Update: Did you ever want to just take back something ignorant? Yeah, all the time. So the original part of my post is left below for posterity to snigger at. And it's probably obvious that you can get your desired effect with a string-eval, with all the safety caveats that that implies.

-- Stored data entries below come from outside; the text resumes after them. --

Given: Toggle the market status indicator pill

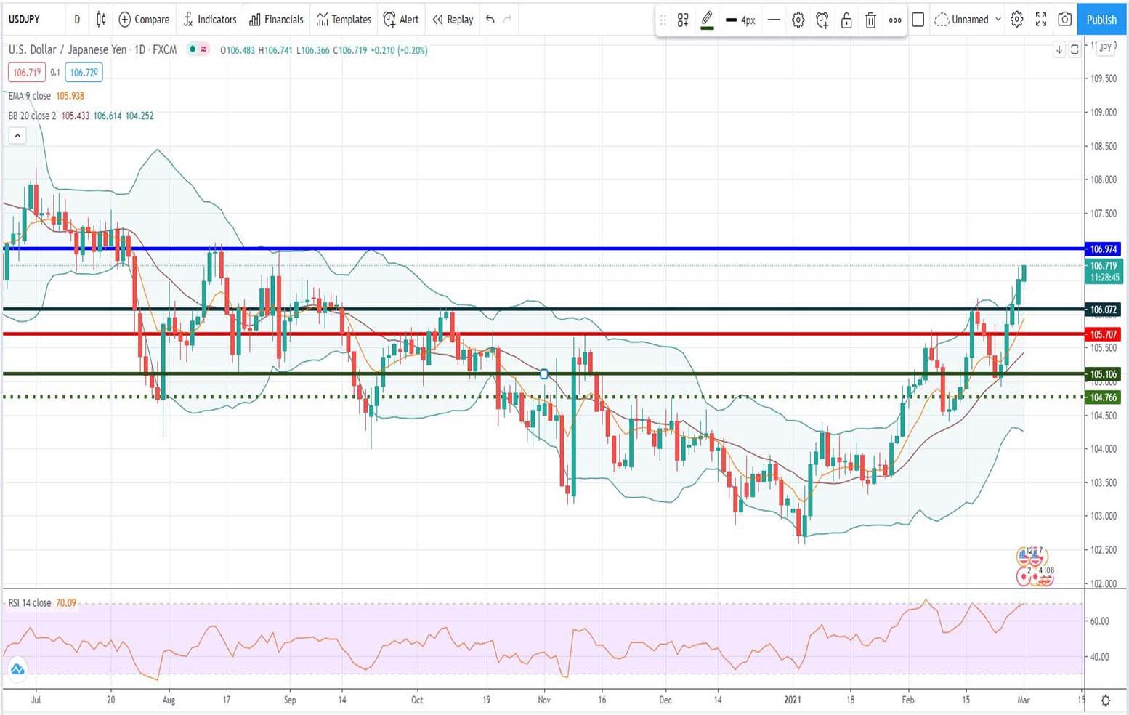Looking at the screenshot, I should click(198, 49).
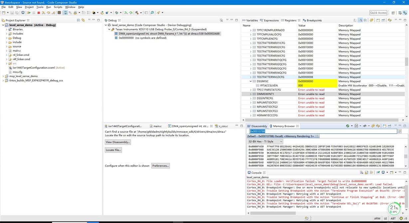Click the Console horizontal scrollbar

273,213
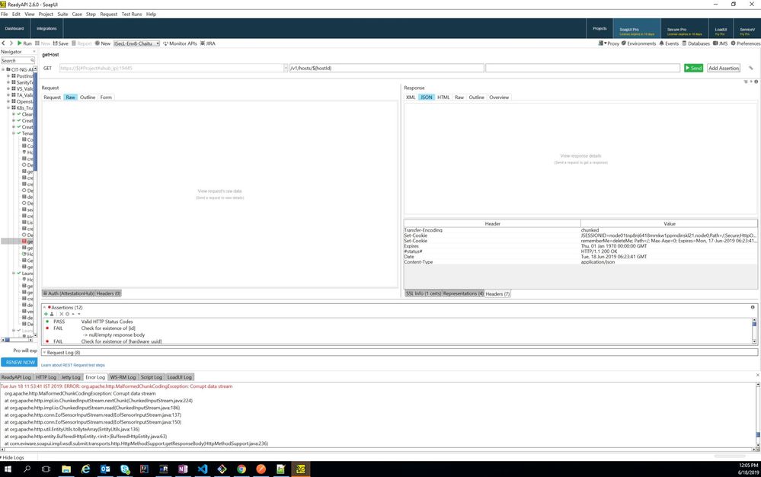Open Visual Studio Code from the taskbar

(203, 469)
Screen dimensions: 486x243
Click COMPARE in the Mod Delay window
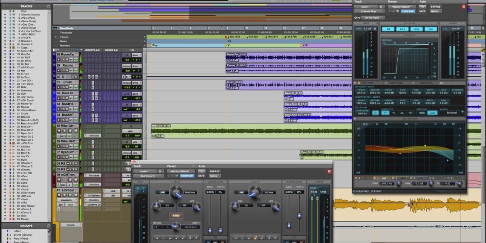coord(187,176)
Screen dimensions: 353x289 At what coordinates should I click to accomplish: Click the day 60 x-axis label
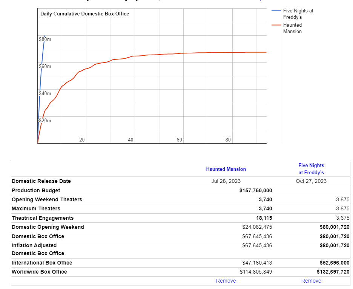pos(179,140)
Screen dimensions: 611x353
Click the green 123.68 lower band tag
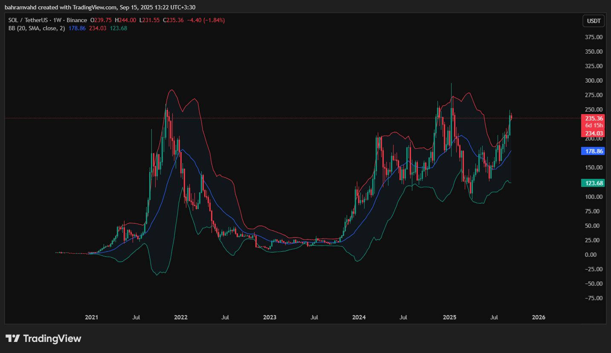594,183
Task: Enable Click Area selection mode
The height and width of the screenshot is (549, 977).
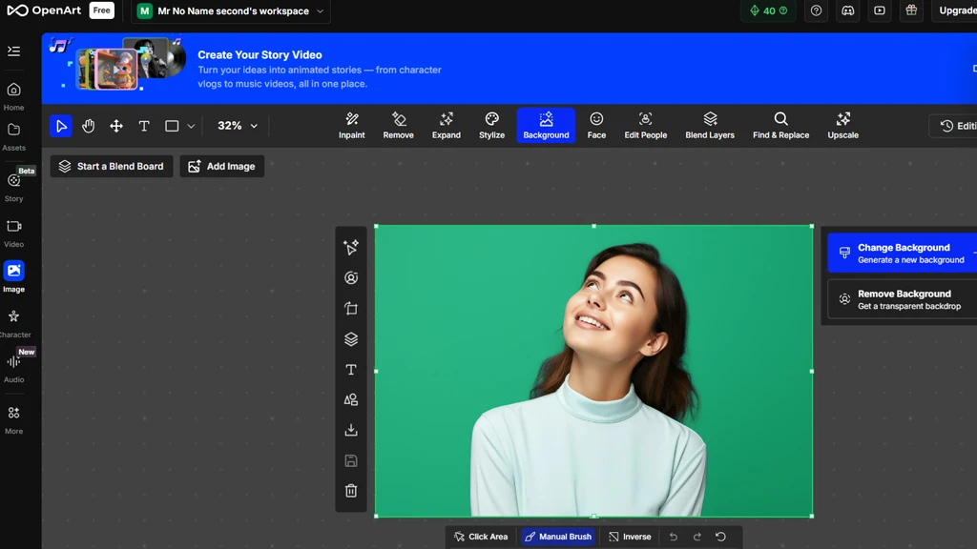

Nevertheless, here it is:

#!perl use strict; use warnings; sub lambda { my $varname = shift; my $fn_body = shift; my $estring= "sub { my \$$varname = shift; $fn_body }"; print "Evaling $estring\n"; eval $estring; } my $x = 3; my $closure = lambda 'x' => q { $x**2 }; for (1..4) { print $closure->($_), "\n"; } print "And my X is $x\n";
--- original below ---
How close is this to satisfactory? (Packagery is just in there to test cross-package calling.) It's not actually using lexical x, but I can't see why that's important (though it could conceivably be, if your function were to call other functions).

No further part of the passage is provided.